Copy out once more, exactly, the line with "This screenshot has height=700, width=770." and all the lines after it, up to the last line of the data.
╭──
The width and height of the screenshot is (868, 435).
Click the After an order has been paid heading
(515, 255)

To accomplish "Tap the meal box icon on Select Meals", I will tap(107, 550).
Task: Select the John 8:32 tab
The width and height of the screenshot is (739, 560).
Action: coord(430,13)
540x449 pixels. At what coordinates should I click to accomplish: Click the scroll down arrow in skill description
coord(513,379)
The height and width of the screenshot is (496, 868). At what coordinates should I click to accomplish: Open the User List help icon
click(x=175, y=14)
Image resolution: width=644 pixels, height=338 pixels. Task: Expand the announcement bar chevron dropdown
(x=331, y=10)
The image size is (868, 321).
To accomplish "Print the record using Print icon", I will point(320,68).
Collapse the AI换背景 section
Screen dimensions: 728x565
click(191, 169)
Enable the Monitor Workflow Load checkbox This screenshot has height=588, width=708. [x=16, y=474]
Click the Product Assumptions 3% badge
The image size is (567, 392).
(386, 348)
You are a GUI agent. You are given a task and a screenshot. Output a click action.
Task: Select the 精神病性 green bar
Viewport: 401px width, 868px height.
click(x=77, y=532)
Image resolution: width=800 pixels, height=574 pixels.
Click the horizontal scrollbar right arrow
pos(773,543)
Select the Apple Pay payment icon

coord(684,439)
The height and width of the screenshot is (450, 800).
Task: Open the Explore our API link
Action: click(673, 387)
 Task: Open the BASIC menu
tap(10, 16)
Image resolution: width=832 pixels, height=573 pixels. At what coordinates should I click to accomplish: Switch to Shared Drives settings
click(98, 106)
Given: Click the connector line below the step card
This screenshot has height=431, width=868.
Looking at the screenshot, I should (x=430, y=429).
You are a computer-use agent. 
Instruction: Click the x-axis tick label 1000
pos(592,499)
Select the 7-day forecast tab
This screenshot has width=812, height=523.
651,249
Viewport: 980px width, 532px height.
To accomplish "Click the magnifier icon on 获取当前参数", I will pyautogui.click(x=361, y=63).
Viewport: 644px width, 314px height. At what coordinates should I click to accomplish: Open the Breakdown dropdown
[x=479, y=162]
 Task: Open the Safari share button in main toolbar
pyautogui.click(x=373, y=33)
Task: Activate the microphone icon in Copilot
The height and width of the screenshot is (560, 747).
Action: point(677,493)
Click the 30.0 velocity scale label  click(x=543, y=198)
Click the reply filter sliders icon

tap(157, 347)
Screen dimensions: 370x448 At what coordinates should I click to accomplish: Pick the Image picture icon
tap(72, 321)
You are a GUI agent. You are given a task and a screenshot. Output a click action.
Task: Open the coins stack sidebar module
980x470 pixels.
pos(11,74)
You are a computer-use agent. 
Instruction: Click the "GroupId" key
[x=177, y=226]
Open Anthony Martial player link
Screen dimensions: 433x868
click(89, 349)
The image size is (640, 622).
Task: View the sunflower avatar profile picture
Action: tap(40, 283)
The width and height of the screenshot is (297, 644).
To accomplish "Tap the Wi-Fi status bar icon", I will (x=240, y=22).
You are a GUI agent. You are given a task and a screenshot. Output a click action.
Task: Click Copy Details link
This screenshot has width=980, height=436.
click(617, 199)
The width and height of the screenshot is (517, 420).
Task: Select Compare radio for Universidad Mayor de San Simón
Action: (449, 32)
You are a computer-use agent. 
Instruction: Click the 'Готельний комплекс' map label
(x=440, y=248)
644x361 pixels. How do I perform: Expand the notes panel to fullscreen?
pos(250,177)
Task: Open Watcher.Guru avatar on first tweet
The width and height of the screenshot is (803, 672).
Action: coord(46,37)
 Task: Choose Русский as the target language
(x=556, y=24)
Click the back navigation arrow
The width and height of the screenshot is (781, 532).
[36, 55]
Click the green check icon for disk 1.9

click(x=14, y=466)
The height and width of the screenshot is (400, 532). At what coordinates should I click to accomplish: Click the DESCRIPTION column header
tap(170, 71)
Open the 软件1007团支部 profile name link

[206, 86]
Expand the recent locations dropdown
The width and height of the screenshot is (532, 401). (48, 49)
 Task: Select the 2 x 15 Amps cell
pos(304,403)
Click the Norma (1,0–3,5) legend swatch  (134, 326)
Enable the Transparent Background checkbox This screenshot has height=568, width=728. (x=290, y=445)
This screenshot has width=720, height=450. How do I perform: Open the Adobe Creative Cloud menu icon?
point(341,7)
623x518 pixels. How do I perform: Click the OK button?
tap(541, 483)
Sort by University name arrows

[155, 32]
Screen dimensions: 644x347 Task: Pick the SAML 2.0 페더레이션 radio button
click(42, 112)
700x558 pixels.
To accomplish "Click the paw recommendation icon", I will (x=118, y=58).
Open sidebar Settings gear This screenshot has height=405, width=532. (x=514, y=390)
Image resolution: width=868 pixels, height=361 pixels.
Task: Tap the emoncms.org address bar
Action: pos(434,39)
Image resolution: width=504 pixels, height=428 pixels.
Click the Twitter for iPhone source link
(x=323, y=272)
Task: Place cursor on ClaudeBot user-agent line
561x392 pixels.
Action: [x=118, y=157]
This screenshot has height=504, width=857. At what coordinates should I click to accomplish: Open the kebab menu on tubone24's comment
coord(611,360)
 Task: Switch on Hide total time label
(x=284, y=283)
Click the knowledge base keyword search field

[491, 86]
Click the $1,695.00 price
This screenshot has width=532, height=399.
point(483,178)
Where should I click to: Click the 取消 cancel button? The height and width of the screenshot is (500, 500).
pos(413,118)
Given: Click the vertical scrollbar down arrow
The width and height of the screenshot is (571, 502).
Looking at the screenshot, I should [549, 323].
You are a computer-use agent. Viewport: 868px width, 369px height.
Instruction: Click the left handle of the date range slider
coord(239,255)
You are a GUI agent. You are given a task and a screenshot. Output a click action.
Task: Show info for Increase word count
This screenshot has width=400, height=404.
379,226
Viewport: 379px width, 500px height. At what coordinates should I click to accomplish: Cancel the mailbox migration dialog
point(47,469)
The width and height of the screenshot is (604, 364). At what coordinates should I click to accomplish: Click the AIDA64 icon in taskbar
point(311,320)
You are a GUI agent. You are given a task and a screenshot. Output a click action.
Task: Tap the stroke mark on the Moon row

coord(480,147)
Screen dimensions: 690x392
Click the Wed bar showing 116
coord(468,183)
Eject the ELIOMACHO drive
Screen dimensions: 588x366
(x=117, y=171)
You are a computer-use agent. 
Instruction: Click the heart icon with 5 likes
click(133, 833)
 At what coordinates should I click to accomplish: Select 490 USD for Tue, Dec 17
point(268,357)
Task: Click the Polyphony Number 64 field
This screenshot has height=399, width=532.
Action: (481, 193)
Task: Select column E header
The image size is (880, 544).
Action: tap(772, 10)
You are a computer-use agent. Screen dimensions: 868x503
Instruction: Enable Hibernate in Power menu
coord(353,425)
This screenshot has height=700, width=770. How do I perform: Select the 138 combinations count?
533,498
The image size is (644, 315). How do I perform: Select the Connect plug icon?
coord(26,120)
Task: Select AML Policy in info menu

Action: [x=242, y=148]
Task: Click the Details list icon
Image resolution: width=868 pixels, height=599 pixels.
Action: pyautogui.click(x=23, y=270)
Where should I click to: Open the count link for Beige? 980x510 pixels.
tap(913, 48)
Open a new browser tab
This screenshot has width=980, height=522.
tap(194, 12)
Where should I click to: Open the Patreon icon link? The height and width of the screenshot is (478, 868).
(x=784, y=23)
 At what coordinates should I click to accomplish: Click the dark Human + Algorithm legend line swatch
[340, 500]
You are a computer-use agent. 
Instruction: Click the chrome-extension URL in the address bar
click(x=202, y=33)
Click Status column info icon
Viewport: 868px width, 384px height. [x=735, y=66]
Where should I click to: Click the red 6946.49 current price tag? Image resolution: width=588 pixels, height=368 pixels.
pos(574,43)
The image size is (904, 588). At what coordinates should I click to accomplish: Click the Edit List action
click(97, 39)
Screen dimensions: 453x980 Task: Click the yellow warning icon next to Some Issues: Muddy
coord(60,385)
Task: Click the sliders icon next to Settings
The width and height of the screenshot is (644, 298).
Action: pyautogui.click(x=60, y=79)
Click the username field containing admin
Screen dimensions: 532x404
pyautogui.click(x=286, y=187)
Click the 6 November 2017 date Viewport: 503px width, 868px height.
╰──
Answer to this task.
This screenshot has height=700, width=770. How do I perform: Select the 138 combinations count?
533,498
The image size is (644, 315). How do I perform: Select the Connect plug icon?
coord(26,120)
Task: Select AML Policy in info menu

Action: [x=242, y=148]
Task: Click the Details list icon
Image resolution: width=868 pixels, height=599 pixels.
Action: pyautogui.click(x=23, y=270)
Where should I click to: Open the count link for Beige? 980x510 pixels.
tap(913, 48)
Open a new browser tab
This screenshot has width=980, height=522.
tap(194, 12)
Where should I click to: Open the Patreon icon link? The height and width of the screenshot is (478, 868).
(x=784, y=23)
 At what coordinates should I click to accomplish: Click the dark Human + Algorithm legend line swatch
[340, 500]
You are a computer-use agent. 
Instruction: Click the chrome-extension URL in the address bar
click(x=202, y=33)
Click Status column info icon
Viewport: 868px width, 384px height. [x=735, y=66]
Where should I click to: Click the red 6946.49 current price tag? Image resolution: width=588 pixels, height=368 pixels.
pos(574,43)
The image size is (904, 588). At what coordinates should I click to accomplish: Click the Edit List action
click(97, 39)
Screen dimensions: 453x980 Task: Click the yellow warning icon next to Some Issues: Muddy
coord(60,385)
Task: Click the sliders icon next to Settings
The width and height of the screenshot is (644, 298).
Action: pyautogui.click(x=60, y=79)
Click the username field containing admin
Screen dimensions: 532x404
pyautogui.click(x=286, y=187)
Click the 6 November 2017 date Viewport: 503px width, 868px height.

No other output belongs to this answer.